[Stored data entries]
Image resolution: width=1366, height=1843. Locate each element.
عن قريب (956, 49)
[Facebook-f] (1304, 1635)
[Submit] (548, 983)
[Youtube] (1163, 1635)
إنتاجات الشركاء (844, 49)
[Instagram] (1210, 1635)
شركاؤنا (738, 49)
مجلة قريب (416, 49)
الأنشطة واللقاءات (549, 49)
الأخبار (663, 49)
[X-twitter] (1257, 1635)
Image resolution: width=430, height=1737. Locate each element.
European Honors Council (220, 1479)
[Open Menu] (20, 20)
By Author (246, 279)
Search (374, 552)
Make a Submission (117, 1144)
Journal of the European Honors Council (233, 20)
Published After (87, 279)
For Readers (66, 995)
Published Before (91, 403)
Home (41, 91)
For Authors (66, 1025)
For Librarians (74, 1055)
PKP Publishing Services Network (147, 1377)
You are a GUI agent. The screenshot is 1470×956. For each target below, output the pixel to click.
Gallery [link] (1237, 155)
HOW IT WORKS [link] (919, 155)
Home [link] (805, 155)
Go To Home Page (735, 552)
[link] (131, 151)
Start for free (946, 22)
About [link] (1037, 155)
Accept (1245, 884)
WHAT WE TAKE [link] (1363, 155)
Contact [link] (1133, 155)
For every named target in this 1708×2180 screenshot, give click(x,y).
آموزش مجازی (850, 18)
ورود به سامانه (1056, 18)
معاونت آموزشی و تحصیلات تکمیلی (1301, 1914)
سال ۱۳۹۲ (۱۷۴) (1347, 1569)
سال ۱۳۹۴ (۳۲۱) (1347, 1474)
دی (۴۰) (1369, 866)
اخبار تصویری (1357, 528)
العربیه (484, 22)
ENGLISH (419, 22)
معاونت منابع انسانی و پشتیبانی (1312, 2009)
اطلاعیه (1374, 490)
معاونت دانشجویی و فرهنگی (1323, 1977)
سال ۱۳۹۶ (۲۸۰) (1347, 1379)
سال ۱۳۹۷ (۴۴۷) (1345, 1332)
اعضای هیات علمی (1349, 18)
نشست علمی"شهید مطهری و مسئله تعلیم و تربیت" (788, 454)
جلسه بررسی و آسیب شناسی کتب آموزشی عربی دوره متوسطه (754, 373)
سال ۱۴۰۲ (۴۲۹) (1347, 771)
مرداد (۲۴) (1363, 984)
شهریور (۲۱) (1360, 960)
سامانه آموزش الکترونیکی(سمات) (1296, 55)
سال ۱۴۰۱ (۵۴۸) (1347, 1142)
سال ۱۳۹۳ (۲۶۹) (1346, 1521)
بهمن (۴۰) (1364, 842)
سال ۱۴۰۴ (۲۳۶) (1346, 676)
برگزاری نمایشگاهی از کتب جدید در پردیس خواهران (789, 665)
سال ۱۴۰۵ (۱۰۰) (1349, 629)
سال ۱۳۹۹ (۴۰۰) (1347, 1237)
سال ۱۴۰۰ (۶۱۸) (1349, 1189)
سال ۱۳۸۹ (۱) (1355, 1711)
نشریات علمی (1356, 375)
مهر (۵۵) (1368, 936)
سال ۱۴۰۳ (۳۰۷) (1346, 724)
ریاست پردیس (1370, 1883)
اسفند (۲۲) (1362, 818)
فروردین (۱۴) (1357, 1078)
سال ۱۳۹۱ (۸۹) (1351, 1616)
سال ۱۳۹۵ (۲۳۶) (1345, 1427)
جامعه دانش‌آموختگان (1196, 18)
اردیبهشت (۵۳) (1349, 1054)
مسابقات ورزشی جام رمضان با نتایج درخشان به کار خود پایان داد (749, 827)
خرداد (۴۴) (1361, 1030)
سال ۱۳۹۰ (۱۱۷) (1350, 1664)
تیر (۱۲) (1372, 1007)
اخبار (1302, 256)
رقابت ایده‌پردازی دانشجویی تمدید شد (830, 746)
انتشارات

**Exercise details**:
The lines to extract from the data above begin with the line containing "إنتاجات الشركاء (844, 49)" and end with the line containing "سال ۱۳۹۹ (۴۰۰) (1347, 1237)". Extract them exactly, including both.

**Answer to this problem**:
إنتاجات الشركاء (844, 49)
[Instagram] (1210, 1635)
شركاؤنا (738, 49)
مجلة قريب (416, 49)
الأنشطة واللقاءات (549, 49)
الأخبار (663, 49)
[X-twitter] (1257, 1635)
Image resolution: width=430, height=1737. Locate each element.
European Honors Council (220, 1479)
[Open Menu] (20, 20)
By Author (246, 279)
Search (374, 552)
Make a Submission (117, 1144)
Journal of the European Honors Council (233, 20)
Published After (87, 279)
For Readers (66, 995)
Published Before (91, 403)
Home (41, 91)
For Authors (66, 1025)
For Librarians (74, 1055)
PKP Publishing Services Network (147, 1377)
You are a GUI agent. The screenshot is 1470×956. For each target below, output the pixel to click.
Gallery [link] (1237, 155)
HOW IT WORKS [link] (919, 155)
Home [link] (805, 155)
Go To Home Page (735, 552)
[link] (131, 151)
Start for free (946, 22)
About [link] (1037, 155)
Accept (1245, 884)
WHAT WE TAKE [link] (1363, 155)
Contact [link] (1133, 155)
For every named target in this 1708×2180 screenshot, give click(x,y).
آموزش مجازی (850, 18)
ورود به سامانه (1056, 18)
معاونت آموزشی و تحصیلات تکمیلی (1301, 1914)
سال ۱۳۹۲ (۱۷۴) (1347, 1569)
سال ۱۳۹۴ (۳۲۱) (1347, 1474)
دی (۴۰) (1369, 866)
اخبار تصویری (1357, 528)
العربیه (484, 22)
ENGLISH (419, 22)
معاونت منابع انسانی و پشتیبانی (1312, 2009)
اطلاعیه (1374, 490)
معاونت دانشجویی و فرهنگی (1323, 1977)
سال ۱۳۹۶ (۲۸۰) (1347, 1379)
سال ۱۳۹۷ (۴۴۷) (1345, 1332)
اعضای هیات علمی (1349, 18)
نشست علمی"شهید مطهری و مسئله تعلیم و تربیت" (788, 454)
جلسه بررسی و آسیب شناسی کتب آموزشی عربی دوره متوسطه (754, 373)
سال ۱۴۰۲ (۴۲۹) (1347, 771)
مرداد (۲۴) (1363, 984)
شهریور (۲۱) (1360, 960)
سامانه آموزش الکترونیکی(سمات) (1296, 55)
سال ۱۴۰۱ (۵۴۸) (1347, 1142)
سال ۱۳۹۳ (۲۶۹) (1346, 1521)
بهمن (۴۰) (1364, 842)
سال ۱۴۰۴ (۲۳۶) (1346, 676)
برگزاری نمایشگاهی از کتب جدید در پردیس خواهران (789, 665)
سال ۱۴۰۵ (۱۰۰) (1349, 629)
سال ۱۳۹۹ (۴۰۰) (1347, 1237)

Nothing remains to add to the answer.